Die schärfsten Gerichte der tatarischen Küche von Alina Bronsky

Das Buch ist eine Herausforderung. Es ist geschrieben aus der Erzählperspektive einer sehr resoluten, energiegeladen, hoffnungslos inkorrekten und masslos egozentrischen Grossmutter, welche die Fäden des Familiengeschicks in der Hand hält und durch ihr zweifelhaftes Engagement ihre Familie immer weiter ins Elend treibt. Man kann sich in keinem Moment mit ihr identifizieren, und man möchte das Buch eigentlich weglegen - und doch zieht es einen in seinen Bann durch den rasanten Erzählstil und den abgründig schwarzen Humor.
Der Humor ist in der Art: "Es soll Frauen geben, die bei einer solchen Nachricht in Tränen ausbrechen. Ihnen knicken die Beine ein, und dann lassen sie sich auf die Küchenfliesen mit Schachbrettmuster sinken, und andere Angehörige müssen grosse Schritte über sie machen, wenn sie zum Kühlschrank wollen. So eine war ich nicht."
Wer scharfe Gerichte essen mag, sollte das Buch lesen!

Sonntag, 23. Januar 2011

Überflieger von Malcolm Gladwell (Sachbuch)

Sachbücher sind eigentlich nicht so mein Ding, aber dieses Buch liest sich leicht und bietet interessante Denkanstösse: Gibt es einen Zusammenhang zwischen der Profiauswahl im Eishockey und dem Geburtsdatum der Spieler? Was hat die Bestellung der Reisfelder mit den Mathematik-Kenntnissen chinesischer Schüler zu tun? Und gibt es einen Zusammenhang zwischen dem kulturellen Hintergrund einer Flugzeugbesatzung und Flugzeugabstürzen?
Die Thesen, welche Malcolm Gladwell aufstellt, sind nachdenkenswert. Einziger Kritikpunkt ist, dass er sehr ausschweifend schreibt und sehr viele Beispiele für die gleiche These aufführt. Im Prinzip würde jedesmal ein Beispiel reichen und man hätte verstanden, was er sagen will. Oder das nur als Überflieger???

Freitag, 21. Januar 2011

Dinge, die wir heute sagten von Judith Zander

Eine Frau stirbt, ihre Tochter kommt mit ihrer Familie aus England zur Beerdigung.

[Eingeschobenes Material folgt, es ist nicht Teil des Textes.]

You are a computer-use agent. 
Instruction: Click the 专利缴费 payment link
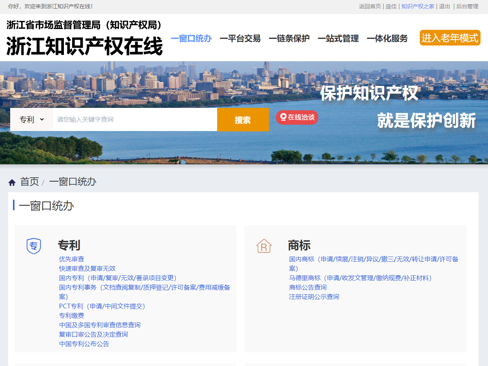click(72, 315)
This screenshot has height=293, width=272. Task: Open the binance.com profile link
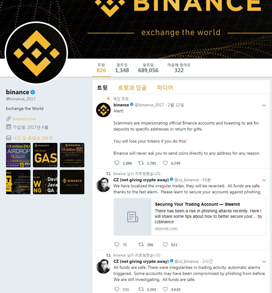point(24,119)
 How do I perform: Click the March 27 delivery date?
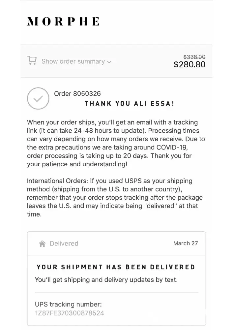(x=186, y=243)
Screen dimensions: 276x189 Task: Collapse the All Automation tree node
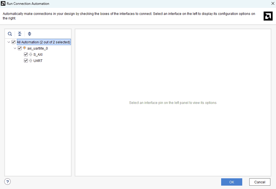click(x=9, y=42)
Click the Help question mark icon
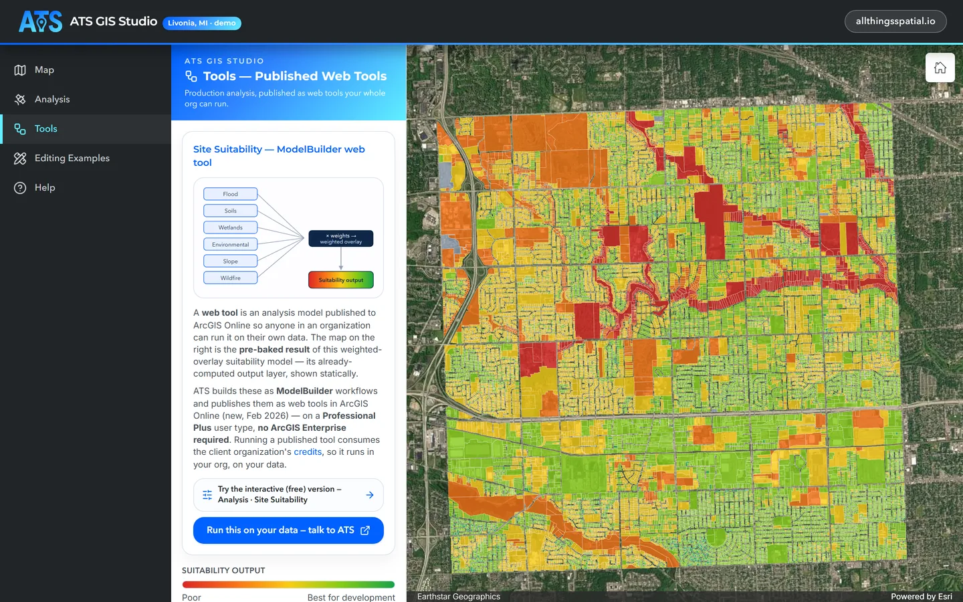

Durch ihr Erscheinen in dem kleinen Dorf kommt ein Ereignis wieder ins Bewusstsein, das längst verdrängt wurde. Jeder hat damit zu tun und jeder hat eine Meinung dazu, was durch wechselnde Erzähler in wechselndem Sprachstil - auch Dialekt- dargestellt wird und erst langsam, gegen Ende des Buches,  erfährt man, was wirklich geschehen ist. Das Buch erinnert sehr an "Mutmassungen über Jakob" von Uwe Johnson: Es ist genauso mühsam zu lesen - aber ebenso grossartig!
Absolut empfehlenswert für Leser mit etwas Geduld!

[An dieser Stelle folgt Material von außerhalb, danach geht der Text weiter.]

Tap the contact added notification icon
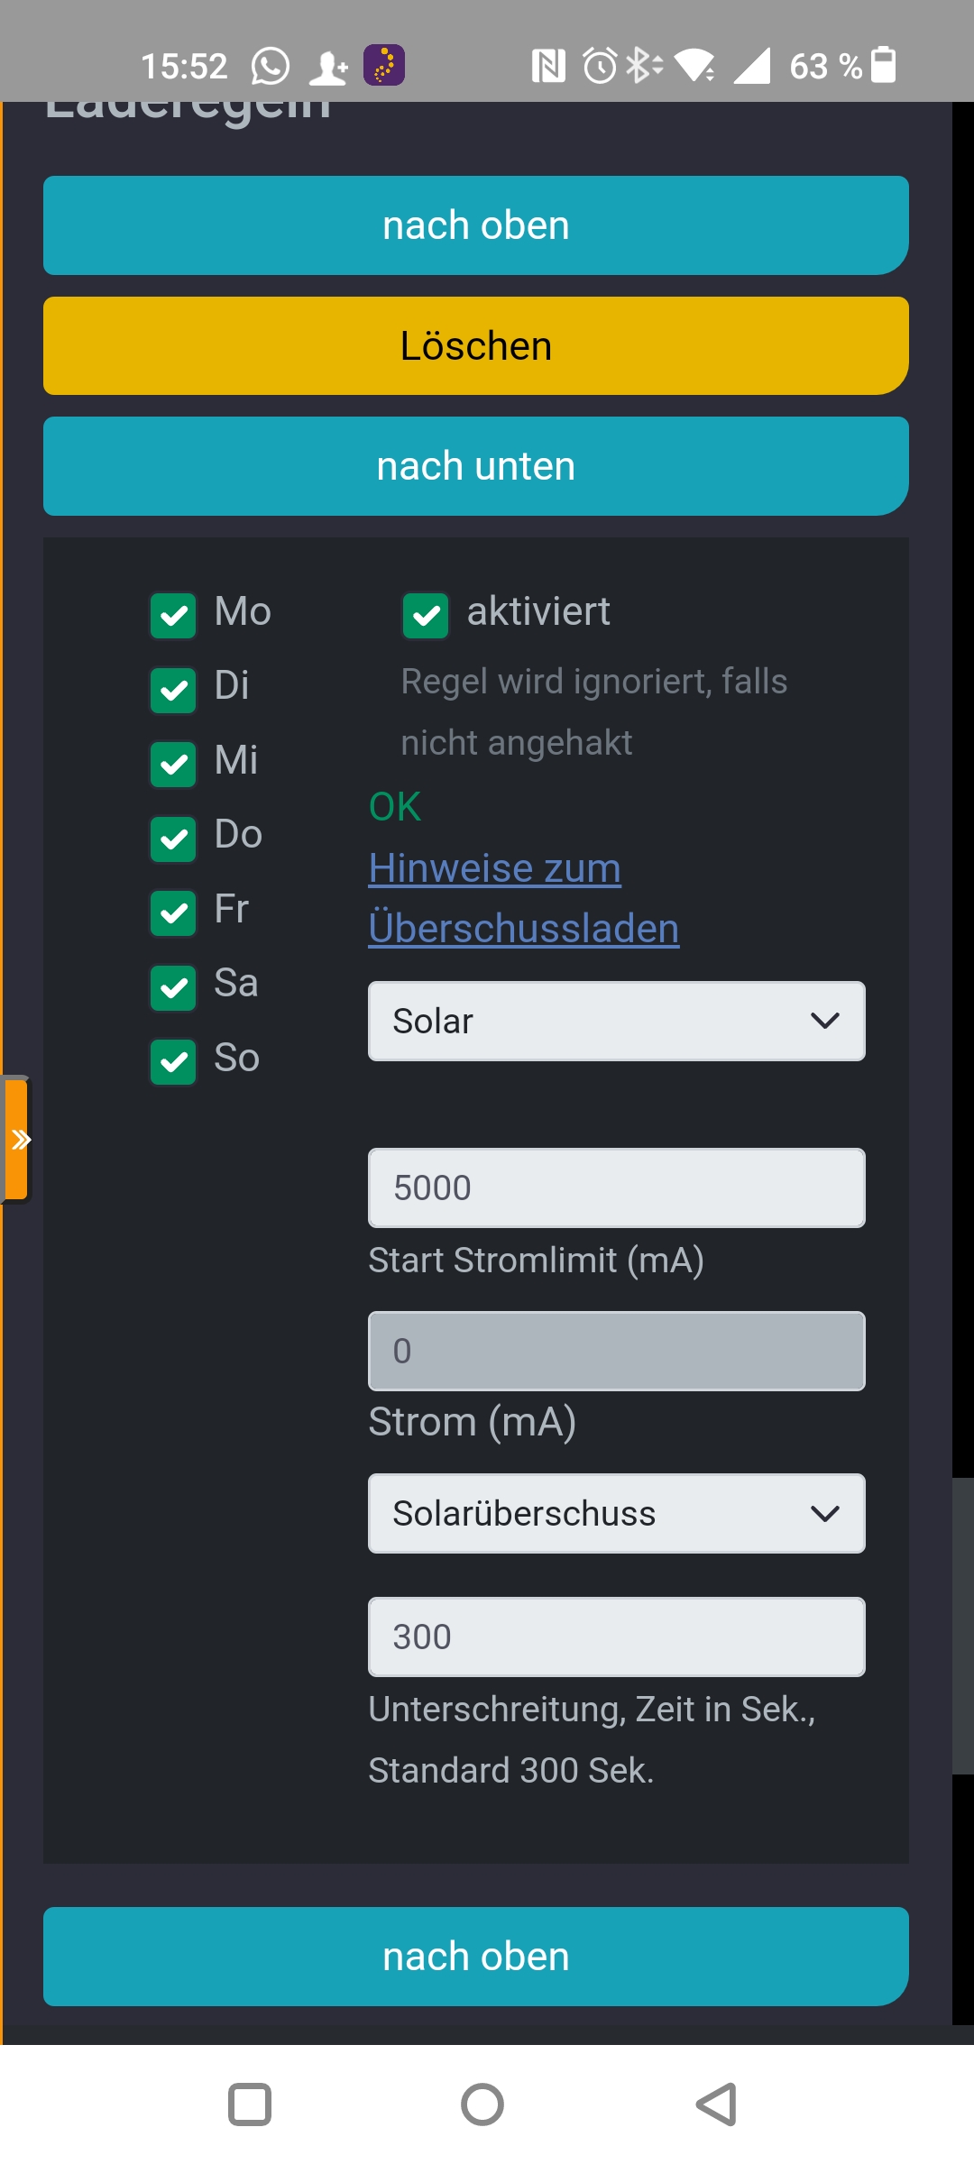The image size is (974, 2164). click(x=328, y=67)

Donnerstag, 20. Januar 2011

Tauben fliegen auf von Melinda Nadj Abonji

Ist die Geschichte der Ich-Erzählerin und ihrer Familie, welche aus der serbischen Vojvodina in die Schweiz zieht.
In - manchmal schnellem und verwirrendem Wechsel- wird erzählt: Zum einen von der naiv-glücklichen Zeit mit der Grossfamilie in der Vojvodina, zum anderen vom holprigen Versuch in der Schweiz eine neue Heimat zu finden und dem in Frage gestellten Funktionieren der auf sich geworfenen Kleinfamilie in der Schweiz.
Ausgezeichnet mit dem deutschen Buchpreis wird das Buch im Moment hochgelobt in der Schweiz, trotz des Spiegels, der den neuen Landsleuten vorgehalten wird.

Empfehlung: Nett zu lesen, vor allem für die, welche ebenfalls auf der Suche nach einer Heimat in der Schweiz sind.